Aqui está o ponto mais importante: o carnaval é grande demais para ser “só brincadeira”. Ele é palco. Ele é vitrine. Por isso, ele vira disputa.
Conclusão: a TV não morreu, ela virou infraestrutura do acontecimento
Três noites de Grupo Especial não são apenas mais uma data no calendário. São um sinal: de que o carnaval carioca se entende, cada vez mais, como espetáculo audiovisual em estado puro, com exigência estética, técnica e comercial num país que discute identidade todos os dias. O desfile segue sendo um dos raros lugares onde cultura popular, dinheiro, política e mídia se encontram no mesmo palco.
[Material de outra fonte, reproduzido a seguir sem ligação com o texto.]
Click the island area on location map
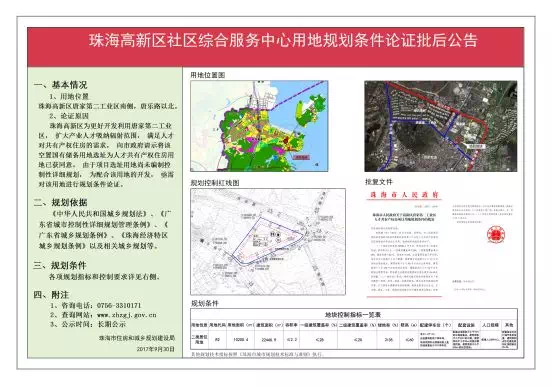The width and height of the screenshot is (552, 387). tap(310, 110)
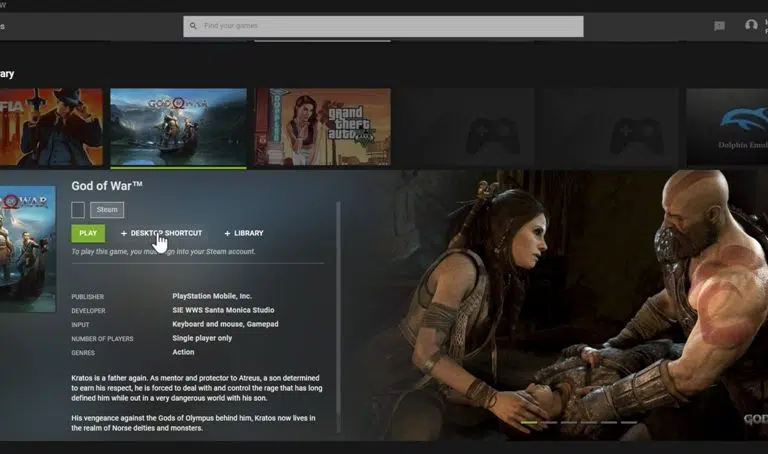Add God of War to Library
The image size is (768, 454).
(248, 233)
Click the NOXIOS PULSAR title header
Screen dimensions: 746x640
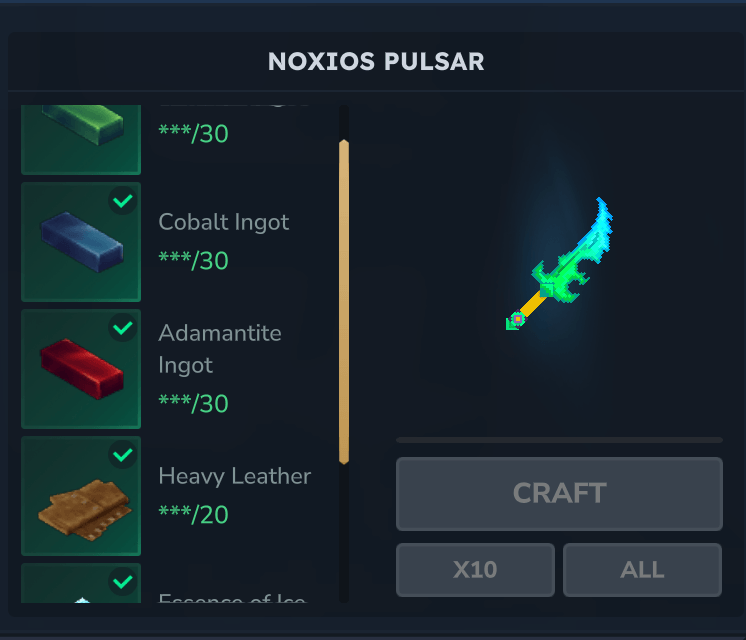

As redes vão continuar fazendo o que fazem: recortar, acelerar, polarizar, transformar tudo em “momento”. Mas é a transmissão – o grande ao vivo, a narrativa comum – que sustenta a ideia de grandioso espetáculo. Em outras palavras: o carnaval pode viralizar em pedaços, mas ele ainda se consagra inteiro na tela.
Talvez a pergunta mais honesta, em 2026, não seja se a televisão perdeu força. É que tipo de força ela passou a exercer: menos como dona do público e mais como infraestrutura do acontecimento. O lugar onde o Brasil se “vê” e, logo em seguida, se comenta.
*Carlos Rocha dos Santos é Jornalista, Professor Universitário e Diretor na L1NK Estúdio Criativo.